Voici à quoi ressemble la partie électronique du système:

On voit en haut le condensateur cité plus haut et à droite le double pont en H. Un connecteur 6 points (avec un point blanc pour le détrompage) permet le raccordement de l’ensemble capteur + électroaimant.
La carte utilisée (WeMos) est construire autour d’un ESP8266 (côté pont en H) dont on distingue l’antenne WiFi.
Le tout est collé par points de colle à chaud sur une planchette de bois qui loge très aisément dans la partie haute du coucou. Cette partie haute étant en creux, l’ensemble est invisible. Seul le câble d’alimentation en haut et la baguette en bas du coucou témoignent de la modification du coucou.
Autre vue avec, au premier plan, le connecteur 6 points et la prise châssis d’alimentation 10V :

Première étape : trouver la correspondance entre les battements du coucou et les secondes.
Je pensais benoitement trouver ça sur le web, mais non.
J’y ai trouvé une méthode appliquée à diverses horloges : compter les dents des divers rouages impliqués.
J’ai reculé devant la tâche, et préféré commencer par une simple fonction de comptage des tops du capteur pendant 24 h. Il s’agit de « 24h du coucou », donc peu importe qu’il soit bien réglé ou pas, ce qui compte est le nombre de coups mesurés entre deux sonneries espacées de 24h, par exemple de 19h30 à 19h30 le lendemain.
Si on tombe sur un nombre pas rond, il suffit de chercher un peu autour : on attend quelque chose de divisible par 24 (3 x 8) et par 60 (5 x 3 x 4). Donc (PPCM) multiple de 3 x 8 x 5 = 120. Si le résultat du comptage est par exemple de 89 263, la division par 120, donne en arrondissant 743,8. En prenant 744 x 120 = 89 280, on a, en divisant par 24, 3720 coups à l’heure (ie 3600 secondes). Or 3720 / 3600 = 31 / 30. Trop beau pour être un hasard, je suis parti sur 31 battements toutes les 30 secondes et aujourd’hui c’est ce qui tourne avec un résultat qui s’est révélé convaincant sur plusieurs jours.
On note que la période « normale » est de 30/31 = 0,968 s, et que l’impulsion de 40 à 80ms envoyée à l’électroaimant représente 4 à 8 % de cette période.
Deuxième étape : le logiciel
J’ai essayé d’en faire le plus possible (de ce qui prend peu de temps) dans des routines d’interruptions pour que tout ça coopère et tourne tout seul. La partie loop() ne gère que les tâches longues au timing peu critique.

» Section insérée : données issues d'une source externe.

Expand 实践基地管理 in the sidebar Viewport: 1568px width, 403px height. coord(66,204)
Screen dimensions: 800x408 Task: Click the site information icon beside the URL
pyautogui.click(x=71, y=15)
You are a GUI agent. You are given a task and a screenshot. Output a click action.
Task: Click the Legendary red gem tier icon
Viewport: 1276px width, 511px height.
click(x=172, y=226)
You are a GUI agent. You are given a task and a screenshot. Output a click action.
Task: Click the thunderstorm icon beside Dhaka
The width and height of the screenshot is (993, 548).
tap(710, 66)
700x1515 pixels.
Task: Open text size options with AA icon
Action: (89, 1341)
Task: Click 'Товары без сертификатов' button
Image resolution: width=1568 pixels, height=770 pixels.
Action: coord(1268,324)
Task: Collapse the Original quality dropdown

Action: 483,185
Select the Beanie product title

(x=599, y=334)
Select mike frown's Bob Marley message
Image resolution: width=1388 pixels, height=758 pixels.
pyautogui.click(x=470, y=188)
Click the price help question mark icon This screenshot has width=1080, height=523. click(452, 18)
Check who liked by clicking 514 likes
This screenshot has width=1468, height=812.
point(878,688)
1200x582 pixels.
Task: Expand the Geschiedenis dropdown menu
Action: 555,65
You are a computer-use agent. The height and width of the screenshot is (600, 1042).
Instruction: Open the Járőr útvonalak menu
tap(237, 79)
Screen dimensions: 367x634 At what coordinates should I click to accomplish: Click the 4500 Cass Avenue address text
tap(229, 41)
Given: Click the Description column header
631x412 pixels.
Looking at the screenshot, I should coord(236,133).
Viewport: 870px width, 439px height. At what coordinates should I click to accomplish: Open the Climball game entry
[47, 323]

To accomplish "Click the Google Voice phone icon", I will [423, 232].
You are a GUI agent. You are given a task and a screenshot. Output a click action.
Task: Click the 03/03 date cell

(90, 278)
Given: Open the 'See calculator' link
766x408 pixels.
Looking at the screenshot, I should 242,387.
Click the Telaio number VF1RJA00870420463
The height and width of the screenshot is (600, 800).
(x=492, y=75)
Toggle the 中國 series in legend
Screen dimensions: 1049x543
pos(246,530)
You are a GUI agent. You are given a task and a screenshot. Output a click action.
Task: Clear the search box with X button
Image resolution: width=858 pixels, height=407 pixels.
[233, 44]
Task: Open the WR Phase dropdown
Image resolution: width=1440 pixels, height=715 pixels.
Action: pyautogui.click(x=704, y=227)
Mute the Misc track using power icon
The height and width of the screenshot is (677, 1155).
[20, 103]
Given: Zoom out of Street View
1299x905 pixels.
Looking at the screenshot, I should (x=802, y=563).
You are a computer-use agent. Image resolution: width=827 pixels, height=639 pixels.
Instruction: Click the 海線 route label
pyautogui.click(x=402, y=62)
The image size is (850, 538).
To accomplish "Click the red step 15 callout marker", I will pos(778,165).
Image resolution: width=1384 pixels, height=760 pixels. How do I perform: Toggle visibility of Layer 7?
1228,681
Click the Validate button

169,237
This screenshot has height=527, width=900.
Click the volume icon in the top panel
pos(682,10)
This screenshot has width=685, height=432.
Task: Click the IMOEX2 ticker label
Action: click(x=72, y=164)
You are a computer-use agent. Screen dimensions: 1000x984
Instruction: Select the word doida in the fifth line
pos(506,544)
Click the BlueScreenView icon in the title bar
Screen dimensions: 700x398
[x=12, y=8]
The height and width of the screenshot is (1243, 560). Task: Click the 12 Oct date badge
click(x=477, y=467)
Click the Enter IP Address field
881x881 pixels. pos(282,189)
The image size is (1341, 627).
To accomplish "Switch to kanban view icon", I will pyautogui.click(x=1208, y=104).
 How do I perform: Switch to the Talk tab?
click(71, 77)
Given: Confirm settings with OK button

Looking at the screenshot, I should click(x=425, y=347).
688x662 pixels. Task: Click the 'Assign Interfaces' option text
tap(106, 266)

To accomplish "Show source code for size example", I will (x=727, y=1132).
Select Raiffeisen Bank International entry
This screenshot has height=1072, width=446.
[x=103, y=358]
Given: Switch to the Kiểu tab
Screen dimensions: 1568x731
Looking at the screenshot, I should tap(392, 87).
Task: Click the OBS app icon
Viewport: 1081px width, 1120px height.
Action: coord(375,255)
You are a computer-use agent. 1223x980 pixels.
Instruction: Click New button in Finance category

Rien d’original en soi, mais il faut dire que l’ESP8266 permet, sur un seul timer (celui qui n’est pas mobilisé par le WiFi) de générer autant d’interruptions que voulu : 1ms, 10 ms, 1s, 30s, etc. On y arrive aussi avec un Arduino standard, mais en générant des flags à tout va dans une routine d’interruption unique.
La mesure de l’avance du coucou (ou du retard si le résultat est négatif) se fait à l’aide d’une variable entière « avance », incrémentée de 1 à chaque top du capteur et décrémentée de 31 (puis aussitôt mémorisée) toutes les 30 s. Comme toutes les 30 s on a normalement 31 tops du capteur, la variable « avance » compte de 1 à 31 les tops capteur successifs puis retombe à 0 au top 30s (et on mémorise alors cette valeur 0). Si le coucou avance (trop de tops capteurs), la valeur mémorisée croit graduellement du nombre de tops en trop. S’il retarde, la valeur mémorisée décroit graduellement du nombre de tops manquants.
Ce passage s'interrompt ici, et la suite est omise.